A retired plumber from Inverness is facing an eye-watering £1.2m debt over a pension scheme. In 2015, Murray Menzies made the decision to retire and close his business down. The business had started with his dad and had been a longstanding plumbing firm. During its existence, Murray and dad William decided to enrol on a pension scheme for all staff. The Plumbing & Mechanical Services (UK) Industry Pension Scheme ensured employees would continue to receive an income in retirement.
Section 75 debts
When Mr Menzies decided to wind the business up, he was expecting that to be the end of his association with the scheme. However, because of the trigger mechanisms used, there was a problem.
Speaking to press recently, Mr Menzies described the issue:
“Sometimes it was a struggle making the payments because cashflow was always tight, but we trundled on. We normally had about four or five employees. Sometimes the cheque would be £800 to £1,000 a month.”
“I closed down the business in 2015 and I was quite chuffed when I wrote the last pension cheque for the last employee. I thought that was another thing done.”
“Then I got a letter saying I'd triggered a Section 75 debt. My bill is £1,198,300 and there's no way I can pay it.”
This isn’t the first instance of a company triggering a section 75 debt. Earlier this year, another plumbing company was told it had a £400,000 debt. The issue with section 75 debts seems to be that rather than the traditional view of a debt being money owed for outstanding bills, a section 75 debt is created as soon as either:
- An enrolled company becomes insolvent
- An enrolled company stops employing active scheme members
Because of this, the amounts calculated when a company stops trading may feel heavily inflated. The debt supposedly requires enough to meet all future obligations. This can mean companies making £60,000 profits can have £400,000 debts or indeed a local firm owing £1.2m.
Employers in ‘dire straights’
In both cases, despite employers routinely obeying and paying out, the way the fund works has hamstrung them upon ceasing trade. In the case of the £400,000 debt, Chartered Financial planner Mr Cooke of Red Circle Financial Planning blasted the scheme:
“It is absolutely shocking. Before the rules changed, employers were able to walk away, with no debt, paying nothing. A huge number of employers are now in dire straits. Some of the employers getting these notices are sole traders. Technically the trustees can tell them 'I'll have your house then'”
Karen Yates, the scheme’s Chief Executive spoke on both counts regarding the scheme. After the £400,000 debt, she admitted it is "extremely worrying and destressing" when a company gets gets notified. She also concedes the outstanding balances could be “quite significant”.
In a response, she said:
“Hopefully it won't happen, because there are ways to defer the payment of the debt.”
“For a small incorporated family run business, they could become a limited company and transfer the pension liability into the limited company, which gives them some protection, it means their personal wealth isn't at risk.”
For Mr Menzies’ case, Ms Yates advises “We are trying to do everything we possibly can, but we are in a tricky position.
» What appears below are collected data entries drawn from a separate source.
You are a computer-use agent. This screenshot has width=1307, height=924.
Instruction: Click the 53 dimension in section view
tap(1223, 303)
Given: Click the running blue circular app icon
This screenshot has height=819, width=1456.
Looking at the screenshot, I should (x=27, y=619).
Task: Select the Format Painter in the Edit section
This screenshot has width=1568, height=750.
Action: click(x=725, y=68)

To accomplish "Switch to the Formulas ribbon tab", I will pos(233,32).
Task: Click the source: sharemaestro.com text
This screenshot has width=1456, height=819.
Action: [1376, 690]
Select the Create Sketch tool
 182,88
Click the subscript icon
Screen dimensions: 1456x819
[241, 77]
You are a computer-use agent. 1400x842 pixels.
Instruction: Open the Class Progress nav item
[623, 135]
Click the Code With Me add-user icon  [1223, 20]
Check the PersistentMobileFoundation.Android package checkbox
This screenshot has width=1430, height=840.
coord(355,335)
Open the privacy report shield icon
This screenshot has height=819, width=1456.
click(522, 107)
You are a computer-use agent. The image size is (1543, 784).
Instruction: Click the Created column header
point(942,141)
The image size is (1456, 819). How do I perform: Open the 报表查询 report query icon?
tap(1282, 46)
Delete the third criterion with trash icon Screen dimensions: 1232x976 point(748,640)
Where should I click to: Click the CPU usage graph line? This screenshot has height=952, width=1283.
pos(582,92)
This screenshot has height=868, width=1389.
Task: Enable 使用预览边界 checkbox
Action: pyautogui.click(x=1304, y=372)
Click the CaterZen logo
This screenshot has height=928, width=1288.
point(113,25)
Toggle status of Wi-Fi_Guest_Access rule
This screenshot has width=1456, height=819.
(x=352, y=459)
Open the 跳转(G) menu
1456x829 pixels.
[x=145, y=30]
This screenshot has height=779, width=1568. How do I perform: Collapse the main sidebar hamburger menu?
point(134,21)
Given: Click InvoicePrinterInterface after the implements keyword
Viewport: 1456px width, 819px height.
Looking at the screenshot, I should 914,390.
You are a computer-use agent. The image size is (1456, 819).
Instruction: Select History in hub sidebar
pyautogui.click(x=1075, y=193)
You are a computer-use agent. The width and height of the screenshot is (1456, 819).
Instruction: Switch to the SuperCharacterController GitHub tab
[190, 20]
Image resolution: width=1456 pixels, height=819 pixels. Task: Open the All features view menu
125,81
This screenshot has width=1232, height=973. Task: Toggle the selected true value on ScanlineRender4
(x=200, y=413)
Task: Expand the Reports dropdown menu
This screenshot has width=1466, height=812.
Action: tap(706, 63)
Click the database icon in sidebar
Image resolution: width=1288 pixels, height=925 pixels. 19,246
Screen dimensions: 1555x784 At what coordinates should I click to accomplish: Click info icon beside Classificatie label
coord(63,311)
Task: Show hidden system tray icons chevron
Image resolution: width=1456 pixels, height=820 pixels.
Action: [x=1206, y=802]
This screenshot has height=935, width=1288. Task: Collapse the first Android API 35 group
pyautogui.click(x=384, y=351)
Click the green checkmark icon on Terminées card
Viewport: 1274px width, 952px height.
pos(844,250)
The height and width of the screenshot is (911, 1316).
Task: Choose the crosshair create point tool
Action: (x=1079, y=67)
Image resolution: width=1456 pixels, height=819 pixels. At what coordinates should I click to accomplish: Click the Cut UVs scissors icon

The advice we are given is we must issue these formal debt notices because the law says so.”
Section 75 changes needed
While section 75 debts are very different to AYOM’s usual experience, AYOM’s Managing Director gave their opinion on the recent issues.
“The rule changes seem to have made matters worse for employers. They seem to be tied into the scheme even if they wish to call time on their business. While Ms Yates does offer some help for small businesses, it shouldn’t really have to be that way. The scheme seems to operate on members covering liabilities meaning companies will only not see debt letters if the scheme is at full capacity.”
“This seems a somewhat risky format, especially when many members may be sole traders or small businesses. In the case of Mr Menzies, he has gone from being a good employer, ready to unwind and enjoy retirement, to being in an untenable position. £1.2m is a dramatic figure for a local business, especially when he covered all his commitments while being an active employer.”
“Changes may well be needed if cases like these continue to emerge as it puts many people at risk of personal liability because they aren’t aware of the process. It seems Mr Menzies is hoping to head to court and put a common-sense approach on the case. If so, we wish him and all employers in similar positions good luck. We understand the strife businesses go through with liquidity, so those who stick to their payments and wish to bring their scheme to a close amicably, should have the option to do so stress free.”